* Problem details: Reproduce each of the following records word for word, keeping every line as it appears.

#### Raw data

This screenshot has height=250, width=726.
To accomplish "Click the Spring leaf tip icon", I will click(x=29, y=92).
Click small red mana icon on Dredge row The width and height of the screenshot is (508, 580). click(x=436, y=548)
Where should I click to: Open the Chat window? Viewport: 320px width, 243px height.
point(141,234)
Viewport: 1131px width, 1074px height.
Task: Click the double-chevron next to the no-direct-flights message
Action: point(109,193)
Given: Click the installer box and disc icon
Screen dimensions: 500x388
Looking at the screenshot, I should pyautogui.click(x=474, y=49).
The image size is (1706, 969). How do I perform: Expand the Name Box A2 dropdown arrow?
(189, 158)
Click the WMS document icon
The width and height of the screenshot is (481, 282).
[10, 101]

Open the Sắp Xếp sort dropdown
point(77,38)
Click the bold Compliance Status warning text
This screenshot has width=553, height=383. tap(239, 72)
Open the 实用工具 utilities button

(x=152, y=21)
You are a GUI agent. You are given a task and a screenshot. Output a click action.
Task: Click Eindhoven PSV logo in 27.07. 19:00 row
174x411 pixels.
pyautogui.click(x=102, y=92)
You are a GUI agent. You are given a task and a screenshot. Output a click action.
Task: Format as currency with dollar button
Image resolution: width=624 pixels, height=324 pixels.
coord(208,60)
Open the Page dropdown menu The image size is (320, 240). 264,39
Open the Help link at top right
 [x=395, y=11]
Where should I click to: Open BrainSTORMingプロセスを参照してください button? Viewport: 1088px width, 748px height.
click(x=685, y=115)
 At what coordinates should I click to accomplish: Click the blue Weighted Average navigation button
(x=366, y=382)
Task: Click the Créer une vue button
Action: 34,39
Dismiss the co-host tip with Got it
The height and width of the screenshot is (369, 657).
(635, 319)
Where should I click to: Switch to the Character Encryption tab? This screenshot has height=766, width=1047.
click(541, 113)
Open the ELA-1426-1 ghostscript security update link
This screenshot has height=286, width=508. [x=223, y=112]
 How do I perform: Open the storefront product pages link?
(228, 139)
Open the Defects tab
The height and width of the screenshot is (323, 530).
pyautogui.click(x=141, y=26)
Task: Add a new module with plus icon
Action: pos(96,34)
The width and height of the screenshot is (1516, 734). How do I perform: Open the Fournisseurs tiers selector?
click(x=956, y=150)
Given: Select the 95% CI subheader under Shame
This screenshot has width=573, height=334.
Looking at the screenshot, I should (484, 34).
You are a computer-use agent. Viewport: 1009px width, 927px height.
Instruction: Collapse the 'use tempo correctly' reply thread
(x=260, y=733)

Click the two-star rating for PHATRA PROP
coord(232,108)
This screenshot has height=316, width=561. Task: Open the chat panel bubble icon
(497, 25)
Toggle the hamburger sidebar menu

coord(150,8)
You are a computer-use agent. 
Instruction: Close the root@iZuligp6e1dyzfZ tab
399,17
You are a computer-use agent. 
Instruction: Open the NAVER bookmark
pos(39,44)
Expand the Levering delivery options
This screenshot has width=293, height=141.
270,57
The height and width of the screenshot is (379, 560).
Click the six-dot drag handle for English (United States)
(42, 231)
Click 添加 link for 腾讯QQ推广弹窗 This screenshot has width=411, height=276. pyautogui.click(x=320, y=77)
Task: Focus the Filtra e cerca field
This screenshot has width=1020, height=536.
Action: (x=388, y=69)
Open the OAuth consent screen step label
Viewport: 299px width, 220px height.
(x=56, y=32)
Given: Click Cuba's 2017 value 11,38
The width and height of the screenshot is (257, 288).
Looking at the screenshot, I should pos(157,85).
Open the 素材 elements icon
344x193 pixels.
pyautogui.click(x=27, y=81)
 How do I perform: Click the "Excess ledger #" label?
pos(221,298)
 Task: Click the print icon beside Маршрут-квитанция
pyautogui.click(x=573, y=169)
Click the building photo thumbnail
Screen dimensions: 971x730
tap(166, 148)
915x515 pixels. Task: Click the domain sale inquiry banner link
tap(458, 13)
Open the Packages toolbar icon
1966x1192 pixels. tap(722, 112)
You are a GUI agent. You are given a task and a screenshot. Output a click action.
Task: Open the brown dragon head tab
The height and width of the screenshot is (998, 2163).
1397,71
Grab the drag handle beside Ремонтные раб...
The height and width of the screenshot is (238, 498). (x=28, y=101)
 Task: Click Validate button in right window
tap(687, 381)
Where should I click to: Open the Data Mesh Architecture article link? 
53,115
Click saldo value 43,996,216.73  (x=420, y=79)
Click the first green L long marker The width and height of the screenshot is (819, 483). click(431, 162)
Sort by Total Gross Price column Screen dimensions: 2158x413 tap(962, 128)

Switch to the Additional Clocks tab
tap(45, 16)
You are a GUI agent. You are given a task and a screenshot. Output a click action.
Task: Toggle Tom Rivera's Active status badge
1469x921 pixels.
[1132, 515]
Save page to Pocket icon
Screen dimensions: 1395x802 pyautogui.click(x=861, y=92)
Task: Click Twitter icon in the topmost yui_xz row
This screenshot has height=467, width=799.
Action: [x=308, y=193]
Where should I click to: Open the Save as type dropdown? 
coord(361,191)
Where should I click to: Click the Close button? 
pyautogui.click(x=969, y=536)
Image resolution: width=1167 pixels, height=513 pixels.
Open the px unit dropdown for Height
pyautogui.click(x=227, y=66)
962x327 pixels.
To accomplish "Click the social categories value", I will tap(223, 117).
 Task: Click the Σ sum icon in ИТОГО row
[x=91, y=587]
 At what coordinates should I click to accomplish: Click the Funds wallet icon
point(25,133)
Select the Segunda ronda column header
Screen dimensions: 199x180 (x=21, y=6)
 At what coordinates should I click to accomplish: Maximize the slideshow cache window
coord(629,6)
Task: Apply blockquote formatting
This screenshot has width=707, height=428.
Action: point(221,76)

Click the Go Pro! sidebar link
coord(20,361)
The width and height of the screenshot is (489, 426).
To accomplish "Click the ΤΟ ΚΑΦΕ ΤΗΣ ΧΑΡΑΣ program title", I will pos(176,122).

########

* Completed task:
This screenshot has height=250, width=726.
To accomplish "Click the Spring leaf tip icon", I will click(x=29, y=92).
Click small red mana icon on Dredge row The width and height of the screenshot is (508, 580). click(x=436, y=548)
Where should I click to: Open the Chat window? Viewport: 320px width, 243px height.
point(141,234)
Viewport: 1131px width, 1074px height.
Task: Click the double-chevron next to the no-direct-flights message
Action: point(109,193)
Given: Click the installer box and disc icon
Screen dimensions: 500x388
Looking at the screenshot, I should pyautogui.click(x=474, y=49).
The image size is (1706, 969). How do I perform: Expand the Name Box A2 dropdown arrow?
(189, 158)
Click the WMS document icon
The width and height of the screenshot is (481, 282).
[10, 101]

Open the Sắp Xếp sort dropdown
point(77,38)
Click the bold Compliance Status warning text
This screenshot has width=553, height=383. tap(239, 72)
Open the 实用工具 utilities button

(x=152, y=21)
You are a GUI agent. You are given a task and a screenshot. Output a click action.
Task: Click Eindhoven PSV logo in 27.07. 19:00 row
174x411 pixels.
pyautogui.click(x=102, y=92)
You are a GUI agent. You are given a task and a screenshot. Output a click action.
Task: Format as currency with dollar button
Image resolution: width=624 pixels, height=324 pixels.
coord(208,60)
Open the Page dropdown menu The image size is (320, 240). 264,39
Open the Help link at top right
 [x=395, y=11]
Where should I click to: Open BrainSTORMingプロセスを参照してください button? Viewport: 1088px width, 748px height.
click(x=685, y=115)
 At what coordinates should I click to accomplish: Click the blue Weighted Average navigation button
(x=366, y=382)
Task: Click the Créer une vue button
Action: 34,39
Dismiss the co-host tip with Got it
The height and width of the screenshot is (369, 657).
(635, 319)
Where should I click to: Switch to the Character Encryption tab? This screenshot has height=766, width=1047.
click(541, 113)
Open the ELA-1426-1 ghostscript security update link
This screenshot has height=286, width=508. [x=223, y=112]
 How do I perform: Open the storefront product pages link?
(228, 139)
Open the Defects tab
The height and width of the screenshot is (323, 530).
pyautogui.click(x=141, y=26)
Task: Add a new module with plus icon
Action: pos(96,34)
The width and height of the screenshot is (1516, 734). How do I perform: Open the Fournisseurs tiers selector?
click(x=956, y=150)
Given: Select the 95% CI subheader under Shame
This screenshot has width=573, height=334.
Looking at the screenshot, I should (484, 34).
You are a computer-use agent. Viewport: 1009px width, 927px height.
Instruction: Collapse the 'use tempo correctly' reply thread
(x=260, y=733)

Click the two-star rating for PHATRA PROP
coord(232,108)
This screenshot has height=316, width=561. Task: Open the chat panel bubble icon
(497, 25)
Toggle the hamburger sidebar menu

coord(150,8)
You are a computer-use agent. 
Instruction: Close the root@iZuligp6e1dyzfZ tab
399,17
You are a computer-use agent. 
Instruction: Open the NAVER bookmark
pos(39,44)
Expand the Levering delivery options
This screenshot has width=293, height=141.
270,57
The height and width of the screenshot is (379, 560).
Click the six-dot drag handle for English (United States)
(42, 231)
Click 添加 link for 腾讯QQ推广弹窗 This screenshot has width=411, height=276. pyautogui.click(x=320, y=77)
Task: Focus the Filtra e cerca field
This screenshot has width=1020, height=536.
Action: (x=388, y=69)
Open the OAuth consent screen step label
Viewport: 299px width, 220px height.
(x=56, y=32)
Given: Click Cuba's 2017 value 11,38
The width and height of the screenshot is (257, 288).
Looking at the screenshot, I should pos(157,85).
Open the 素材 elements icon
344x193 pixels.
pyautogui.click(x=27, y=81)
 How do I perform: Click the "Excess ledger #" label?
pos(221,298)
 Task: Click the print icon beside Маршрут-квитанция
pyautogui.click(x=573, y=169)
Click the building photo thumbnail
Screen dimensions: 971x730
tap(166, 148)
915x515 pixels. Task: Click the domain sale inquiry banner link
tap(458, 13)
Open the Packages toolbar icon
1966x1192 pixels. tap(722, 112)
You are a GUI agent. You are given a task and a screenshot. Output a click action.
Task: Open the brown dragon head tab
The height and width of the screenshot is (998, 2163).
1397,71
Grab the drag handle beside Ремонтные раб...
The height and width of the screenshot is (238, 498). (x=28, y=101)
 Task: Click Validate button in right window
tap(687, 381)
Where should I click to: Open the Data Mesh Architecture article link? 
53,115
Click saldo value 43,996,216.73  (x=420, y=79)
Click the first green L long marker The width and height of the screenshot is (819, 483). click(431, 162)
Sort by Total Gross Price column Screen dimensions: 2158x413 tap(962, 128)

Switch to the Additional Clocks tab
tap(45, 16)
You are a GUI agent. You are given a task and a screenshot. Output a click action.
Task: Toggle Tom Rivera's Active status badge
1469x921 pixels.
[1132, 515]
Save page to Pocket icon
Screen dimensions: 1395x802 pyautogui.click(x=861, y=92)
Task: Click Twitter icon in the topmost yui_xz row
This screenshot has height=467, width=799.
Action: [x=308, y=193]
Where should I click to: Open the Save as type dropdown? 
coord(361,191)
Where should I click to: Click the Close button? 
pyautogui.click(x=969, y=536)
Image resolution: width=1167 pixels, height=513 pixels.
Open the px unit dropdown for Height
pyautogui.click(x=227, y=66)
962x327 pixels.
To accomplish "Click the social categories value", I will tap(223, 117).
 Task: Click the Σ sum icon in ИТОГО row
[x=91, y=587]
 At what coordinates should I click to accomplish: Click the Funds wallet icon
point(25,133)
Select the Segunda ronda column header
Screen dimensions: 199x180 (x=21, y=6)
 At what coordinates should I click to accomplish: Maximize the slideshow cache window
coord(629,6)
Task: Apply blockquote formatting
This screenshot has width=707, height=428.
Action: point(221,76)

Click the Go Pro! sidebar link
coord(20,361)
The width and height of the screenshot is (489, 426).
To accomplish "Click the ΤΟ ΚΑΦΕ ΤΗΣ ΧΑΡΑΣ program title", I will pos(176,122).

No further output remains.